Reproduce verbatim, from the records below, only the lines starting with the line containing "Click the yellow square beside ZERO_SUBSTRATE" and going on through the line containing "This screenshot has width=660, height=1434.".

++++ AVAILABLE DATA ++++

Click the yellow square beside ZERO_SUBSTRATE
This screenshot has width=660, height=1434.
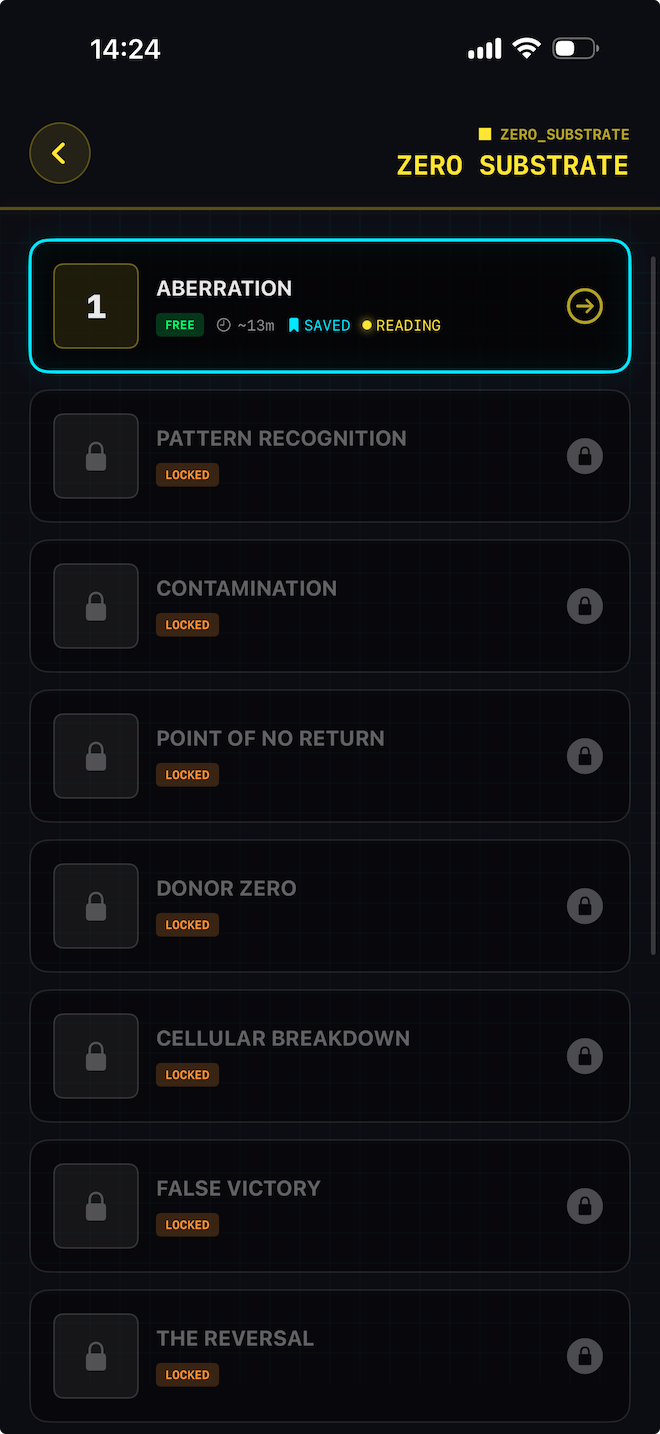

++++
++++ AVAILABLE DATA ++++

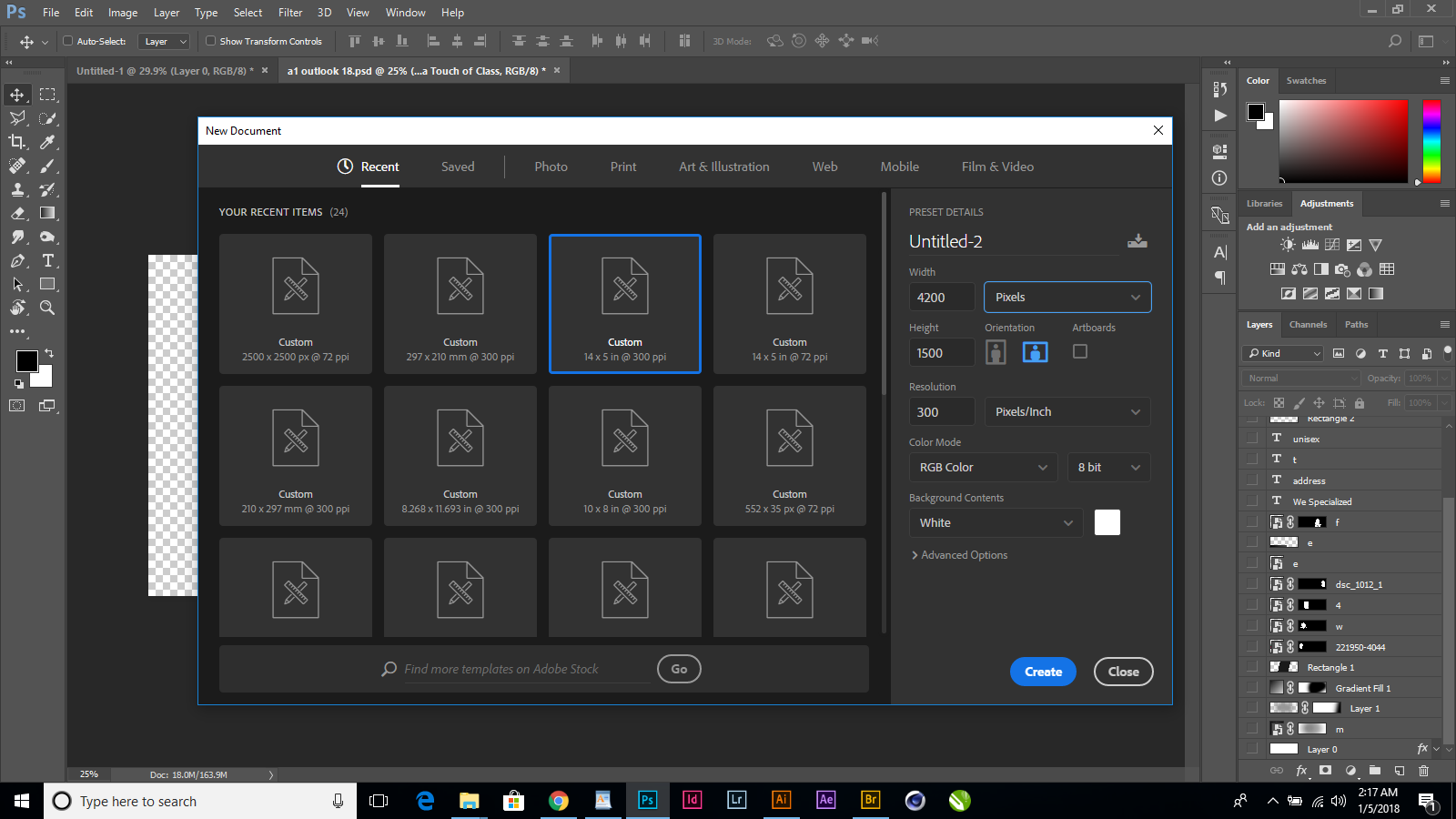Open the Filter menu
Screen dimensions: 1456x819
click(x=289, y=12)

++++
++++ AVAILABLE DATA ++++

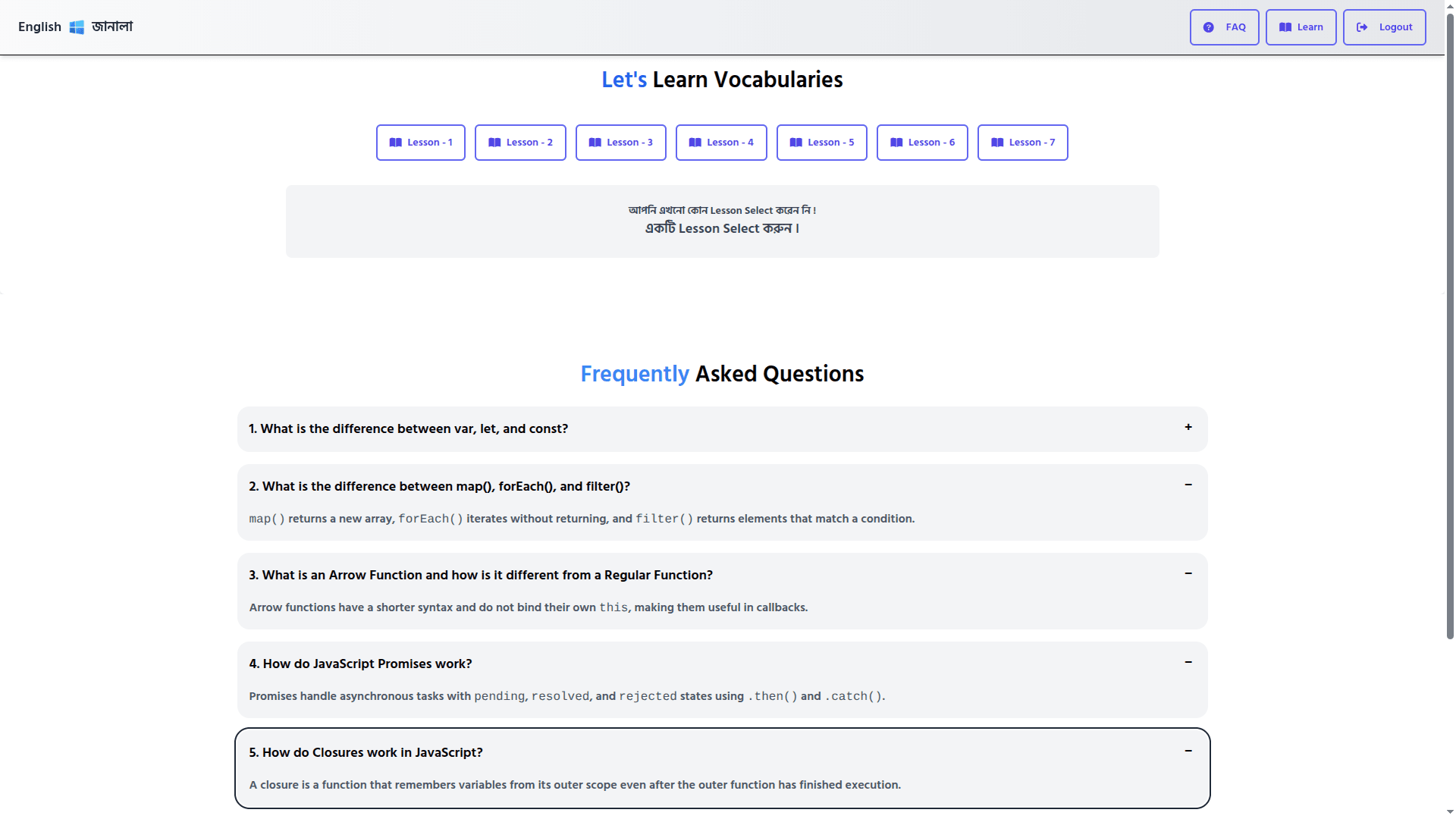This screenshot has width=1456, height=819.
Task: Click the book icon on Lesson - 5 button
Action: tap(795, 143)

++++

SOLVED PROBLEM:
Click the yellow square beside ZERO_SUBSTRATE
This screenshot has width=660, height=1434.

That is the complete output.